Almost ten years ago, CRA imposed its rigid interpretation of “all or substantially all of the time" as being "at least 90% of the time.”
How can they do that?
That was the question asked by the former Chief Justice of the Tax Court of Canada, the Honorable Donald G.H. Bowman during a telephone conversation in March 2016 with Peter Weissman and myself. We raised our concerns that an arbitrary percentage had become a major barrier for individuals living with medical conditions where a mathematical model is not a suitable form of measurement of disability. And as Justice Bowman explained, there is no basis in law or jurisprudence to interpret the legislation narrowly and technically.

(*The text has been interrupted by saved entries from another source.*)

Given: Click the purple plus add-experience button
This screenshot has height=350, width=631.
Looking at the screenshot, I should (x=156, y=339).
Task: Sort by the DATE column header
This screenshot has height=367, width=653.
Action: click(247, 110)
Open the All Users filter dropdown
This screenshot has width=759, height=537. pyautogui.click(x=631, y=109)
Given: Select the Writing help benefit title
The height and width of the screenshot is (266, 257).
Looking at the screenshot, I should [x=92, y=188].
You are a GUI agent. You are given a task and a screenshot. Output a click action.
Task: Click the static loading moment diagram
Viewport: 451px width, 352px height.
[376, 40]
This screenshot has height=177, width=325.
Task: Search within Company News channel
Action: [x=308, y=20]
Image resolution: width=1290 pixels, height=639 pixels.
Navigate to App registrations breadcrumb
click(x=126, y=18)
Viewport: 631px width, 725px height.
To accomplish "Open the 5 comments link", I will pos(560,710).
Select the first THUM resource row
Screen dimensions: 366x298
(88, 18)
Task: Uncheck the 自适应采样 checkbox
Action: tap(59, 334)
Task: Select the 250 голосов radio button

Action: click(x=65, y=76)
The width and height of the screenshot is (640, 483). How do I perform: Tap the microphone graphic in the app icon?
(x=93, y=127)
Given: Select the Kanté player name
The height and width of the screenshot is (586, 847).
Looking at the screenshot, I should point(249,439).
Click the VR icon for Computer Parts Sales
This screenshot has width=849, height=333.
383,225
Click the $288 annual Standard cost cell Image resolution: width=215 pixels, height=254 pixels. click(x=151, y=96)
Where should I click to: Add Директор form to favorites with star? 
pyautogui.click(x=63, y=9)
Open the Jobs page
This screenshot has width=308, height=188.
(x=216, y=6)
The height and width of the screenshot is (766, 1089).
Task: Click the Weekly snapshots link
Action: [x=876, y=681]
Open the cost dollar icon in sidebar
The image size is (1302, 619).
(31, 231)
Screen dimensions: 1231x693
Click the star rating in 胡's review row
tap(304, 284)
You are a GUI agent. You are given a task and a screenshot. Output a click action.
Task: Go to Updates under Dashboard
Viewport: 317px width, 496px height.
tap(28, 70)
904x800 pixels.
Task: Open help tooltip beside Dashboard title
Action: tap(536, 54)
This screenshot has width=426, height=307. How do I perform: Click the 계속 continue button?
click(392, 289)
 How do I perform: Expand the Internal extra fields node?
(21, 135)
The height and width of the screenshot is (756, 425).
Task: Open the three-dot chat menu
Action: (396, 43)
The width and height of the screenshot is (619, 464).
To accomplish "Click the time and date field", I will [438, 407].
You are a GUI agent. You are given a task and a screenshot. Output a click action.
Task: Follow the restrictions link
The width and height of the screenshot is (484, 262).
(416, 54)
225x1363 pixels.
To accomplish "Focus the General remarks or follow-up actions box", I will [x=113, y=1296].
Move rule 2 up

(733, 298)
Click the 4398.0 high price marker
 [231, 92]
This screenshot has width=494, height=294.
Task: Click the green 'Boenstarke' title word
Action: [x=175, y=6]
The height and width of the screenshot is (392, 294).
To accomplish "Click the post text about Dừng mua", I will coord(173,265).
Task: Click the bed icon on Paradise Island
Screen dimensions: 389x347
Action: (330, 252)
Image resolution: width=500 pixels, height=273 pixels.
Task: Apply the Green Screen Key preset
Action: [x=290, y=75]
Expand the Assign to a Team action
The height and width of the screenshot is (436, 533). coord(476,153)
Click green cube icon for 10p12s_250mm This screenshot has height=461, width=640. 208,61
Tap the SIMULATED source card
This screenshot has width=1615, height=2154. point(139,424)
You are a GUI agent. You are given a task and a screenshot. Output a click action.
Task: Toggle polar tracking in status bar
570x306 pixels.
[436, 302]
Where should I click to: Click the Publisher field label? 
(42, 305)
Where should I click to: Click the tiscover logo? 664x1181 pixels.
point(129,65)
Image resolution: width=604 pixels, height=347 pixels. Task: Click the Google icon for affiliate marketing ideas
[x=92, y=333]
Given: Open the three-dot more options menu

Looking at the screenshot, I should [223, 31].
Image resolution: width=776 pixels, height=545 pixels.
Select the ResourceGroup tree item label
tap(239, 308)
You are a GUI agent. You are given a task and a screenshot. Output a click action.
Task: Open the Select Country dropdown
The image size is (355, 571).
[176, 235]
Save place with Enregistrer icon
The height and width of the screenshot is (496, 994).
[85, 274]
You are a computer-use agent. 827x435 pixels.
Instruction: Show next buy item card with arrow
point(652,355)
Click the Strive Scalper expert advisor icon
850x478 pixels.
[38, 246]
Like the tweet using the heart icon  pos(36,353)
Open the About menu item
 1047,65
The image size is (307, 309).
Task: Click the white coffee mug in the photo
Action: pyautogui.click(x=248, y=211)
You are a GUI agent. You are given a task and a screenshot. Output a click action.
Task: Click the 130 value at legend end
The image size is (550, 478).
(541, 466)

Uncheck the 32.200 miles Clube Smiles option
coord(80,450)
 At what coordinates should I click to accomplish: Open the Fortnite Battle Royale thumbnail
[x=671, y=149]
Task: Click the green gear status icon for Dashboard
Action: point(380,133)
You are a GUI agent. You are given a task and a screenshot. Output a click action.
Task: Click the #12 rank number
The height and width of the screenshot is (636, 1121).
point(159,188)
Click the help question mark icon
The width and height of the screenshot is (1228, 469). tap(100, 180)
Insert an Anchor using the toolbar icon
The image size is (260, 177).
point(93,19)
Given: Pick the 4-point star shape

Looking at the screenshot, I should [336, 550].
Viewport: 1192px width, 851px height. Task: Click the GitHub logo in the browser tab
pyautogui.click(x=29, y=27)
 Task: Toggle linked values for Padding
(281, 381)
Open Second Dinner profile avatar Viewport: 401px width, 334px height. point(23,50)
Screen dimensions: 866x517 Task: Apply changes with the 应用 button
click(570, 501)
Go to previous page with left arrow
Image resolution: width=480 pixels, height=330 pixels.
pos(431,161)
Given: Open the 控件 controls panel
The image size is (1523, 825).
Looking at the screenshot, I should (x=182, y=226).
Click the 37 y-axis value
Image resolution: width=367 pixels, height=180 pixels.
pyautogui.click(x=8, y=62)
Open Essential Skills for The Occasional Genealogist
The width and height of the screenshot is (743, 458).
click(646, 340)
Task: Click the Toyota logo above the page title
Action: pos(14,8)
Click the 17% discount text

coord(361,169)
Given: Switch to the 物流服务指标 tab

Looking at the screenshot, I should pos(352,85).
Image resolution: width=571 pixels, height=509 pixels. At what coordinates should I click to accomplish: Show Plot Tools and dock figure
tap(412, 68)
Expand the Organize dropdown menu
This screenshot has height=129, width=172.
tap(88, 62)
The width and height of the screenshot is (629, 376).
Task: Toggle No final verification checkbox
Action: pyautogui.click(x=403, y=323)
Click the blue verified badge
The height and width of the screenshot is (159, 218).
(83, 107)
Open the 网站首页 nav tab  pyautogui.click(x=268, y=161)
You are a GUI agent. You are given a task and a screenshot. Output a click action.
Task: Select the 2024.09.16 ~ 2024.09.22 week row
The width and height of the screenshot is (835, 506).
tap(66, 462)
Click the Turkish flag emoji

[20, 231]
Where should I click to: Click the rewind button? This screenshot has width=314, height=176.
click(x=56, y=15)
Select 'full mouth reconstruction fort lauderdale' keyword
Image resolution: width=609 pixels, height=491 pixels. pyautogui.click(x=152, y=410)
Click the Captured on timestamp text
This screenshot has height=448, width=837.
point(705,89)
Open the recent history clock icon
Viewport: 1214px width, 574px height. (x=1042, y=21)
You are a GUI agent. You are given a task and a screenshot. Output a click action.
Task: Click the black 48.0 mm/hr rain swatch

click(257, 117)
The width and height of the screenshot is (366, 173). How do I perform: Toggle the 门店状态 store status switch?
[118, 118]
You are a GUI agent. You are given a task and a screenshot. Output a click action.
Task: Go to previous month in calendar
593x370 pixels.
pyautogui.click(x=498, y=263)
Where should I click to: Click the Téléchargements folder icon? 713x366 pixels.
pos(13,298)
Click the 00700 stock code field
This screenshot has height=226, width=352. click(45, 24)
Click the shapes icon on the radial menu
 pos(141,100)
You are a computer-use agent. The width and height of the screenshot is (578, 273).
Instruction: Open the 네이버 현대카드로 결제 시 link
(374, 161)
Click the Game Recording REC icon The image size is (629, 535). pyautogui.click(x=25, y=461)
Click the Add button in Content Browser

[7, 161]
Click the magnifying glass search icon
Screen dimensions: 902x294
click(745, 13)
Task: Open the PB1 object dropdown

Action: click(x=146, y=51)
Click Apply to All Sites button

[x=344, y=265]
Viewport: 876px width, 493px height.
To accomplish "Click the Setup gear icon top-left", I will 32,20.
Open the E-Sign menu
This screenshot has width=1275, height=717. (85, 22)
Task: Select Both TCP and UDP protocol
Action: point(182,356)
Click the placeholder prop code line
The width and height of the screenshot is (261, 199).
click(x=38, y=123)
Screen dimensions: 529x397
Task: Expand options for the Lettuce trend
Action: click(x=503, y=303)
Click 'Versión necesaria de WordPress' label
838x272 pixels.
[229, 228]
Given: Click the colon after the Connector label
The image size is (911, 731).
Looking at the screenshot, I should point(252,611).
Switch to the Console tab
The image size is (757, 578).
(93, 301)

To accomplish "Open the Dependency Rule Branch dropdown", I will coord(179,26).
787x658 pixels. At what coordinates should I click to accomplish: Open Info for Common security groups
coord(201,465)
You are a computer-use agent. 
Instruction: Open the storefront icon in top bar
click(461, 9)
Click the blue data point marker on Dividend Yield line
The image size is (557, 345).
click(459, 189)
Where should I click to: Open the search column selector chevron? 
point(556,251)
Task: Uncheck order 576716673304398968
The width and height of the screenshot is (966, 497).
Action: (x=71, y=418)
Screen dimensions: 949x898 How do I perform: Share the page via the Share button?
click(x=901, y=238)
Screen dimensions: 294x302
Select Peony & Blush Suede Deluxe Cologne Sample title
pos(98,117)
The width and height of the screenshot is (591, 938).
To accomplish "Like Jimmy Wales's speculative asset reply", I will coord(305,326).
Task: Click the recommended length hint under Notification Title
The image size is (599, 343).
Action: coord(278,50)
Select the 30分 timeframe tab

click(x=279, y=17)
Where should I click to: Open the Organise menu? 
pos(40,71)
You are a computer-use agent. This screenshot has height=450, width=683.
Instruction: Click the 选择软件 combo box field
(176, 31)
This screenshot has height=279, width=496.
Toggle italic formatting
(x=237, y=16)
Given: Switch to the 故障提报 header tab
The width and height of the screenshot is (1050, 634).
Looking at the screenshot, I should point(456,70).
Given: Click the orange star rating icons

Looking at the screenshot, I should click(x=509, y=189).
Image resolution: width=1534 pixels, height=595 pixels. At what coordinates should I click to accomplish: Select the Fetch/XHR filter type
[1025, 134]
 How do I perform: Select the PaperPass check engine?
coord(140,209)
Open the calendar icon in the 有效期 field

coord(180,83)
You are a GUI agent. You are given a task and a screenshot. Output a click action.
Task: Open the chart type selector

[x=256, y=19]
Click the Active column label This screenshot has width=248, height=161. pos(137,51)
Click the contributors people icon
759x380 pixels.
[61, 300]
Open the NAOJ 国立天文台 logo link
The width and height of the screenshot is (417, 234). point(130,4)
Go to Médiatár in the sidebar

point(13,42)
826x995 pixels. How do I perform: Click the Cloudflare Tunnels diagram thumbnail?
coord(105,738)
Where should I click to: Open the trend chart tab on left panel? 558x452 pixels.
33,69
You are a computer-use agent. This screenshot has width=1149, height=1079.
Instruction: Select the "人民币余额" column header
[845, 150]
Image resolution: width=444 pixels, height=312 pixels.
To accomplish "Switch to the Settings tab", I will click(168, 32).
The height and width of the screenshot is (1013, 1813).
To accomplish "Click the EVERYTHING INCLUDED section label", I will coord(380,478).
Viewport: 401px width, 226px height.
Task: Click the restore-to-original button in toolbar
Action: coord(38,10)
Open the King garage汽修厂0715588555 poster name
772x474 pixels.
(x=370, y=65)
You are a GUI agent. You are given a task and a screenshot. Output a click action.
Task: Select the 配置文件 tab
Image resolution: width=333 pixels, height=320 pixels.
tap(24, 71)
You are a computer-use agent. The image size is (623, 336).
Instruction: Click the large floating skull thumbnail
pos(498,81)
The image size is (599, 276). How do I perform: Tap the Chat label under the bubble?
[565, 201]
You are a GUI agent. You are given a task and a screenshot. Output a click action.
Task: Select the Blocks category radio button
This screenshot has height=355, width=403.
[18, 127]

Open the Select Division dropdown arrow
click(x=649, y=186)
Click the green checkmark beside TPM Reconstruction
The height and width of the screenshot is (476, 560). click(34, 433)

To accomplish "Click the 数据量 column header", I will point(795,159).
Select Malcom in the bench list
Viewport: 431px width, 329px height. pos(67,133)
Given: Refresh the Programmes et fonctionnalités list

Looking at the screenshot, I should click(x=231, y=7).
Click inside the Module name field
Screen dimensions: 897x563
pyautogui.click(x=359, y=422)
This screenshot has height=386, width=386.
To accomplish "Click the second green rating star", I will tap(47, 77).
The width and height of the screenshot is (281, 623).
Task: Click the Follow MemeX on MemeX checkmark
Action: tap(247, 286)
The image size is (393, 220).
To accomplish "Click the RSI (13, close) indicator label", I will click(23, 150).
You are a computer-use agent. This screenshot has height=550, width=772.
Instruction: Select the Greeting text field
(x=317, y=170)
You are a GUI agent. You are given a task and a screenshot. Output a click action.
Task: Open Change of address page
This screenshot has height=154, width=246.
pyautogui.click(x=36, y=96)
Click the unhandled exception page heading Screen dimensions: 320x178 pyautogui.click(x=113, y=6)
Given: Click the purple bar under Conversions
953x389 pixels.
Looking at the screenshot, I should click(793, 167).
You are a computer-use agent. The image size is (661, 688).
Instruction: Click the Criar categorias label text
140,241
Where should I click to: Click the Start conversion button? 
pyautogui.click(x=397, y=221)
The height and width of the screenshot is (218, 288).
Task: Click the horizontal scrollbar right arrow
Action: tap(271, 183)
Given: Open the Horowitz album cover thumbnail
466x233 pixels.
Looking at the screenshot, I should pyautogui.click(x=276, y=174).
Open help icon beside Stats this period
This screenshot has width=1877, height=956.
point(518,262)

Peter and I co-founded the Disability Tax Fairness Alliance and together we were successful in our efforts to have the Disability Advisory Committee (DAC) reinstated in December 2018. Our priority was to help ensure that Canadians with disabilities are not being disallowed the DTC contrary to Subsection 118.4 of the Income Tax Act.
In its first Annual Report, Enabling Access to Disability Tax Measures released in May 2019, DAC asks that the CRA no longer interpret “all or substantially all” as 90% of the time stating, “While the 90% rule of thumb may be convenient to assessors and tax advisors, it is difficult to apply in practice.”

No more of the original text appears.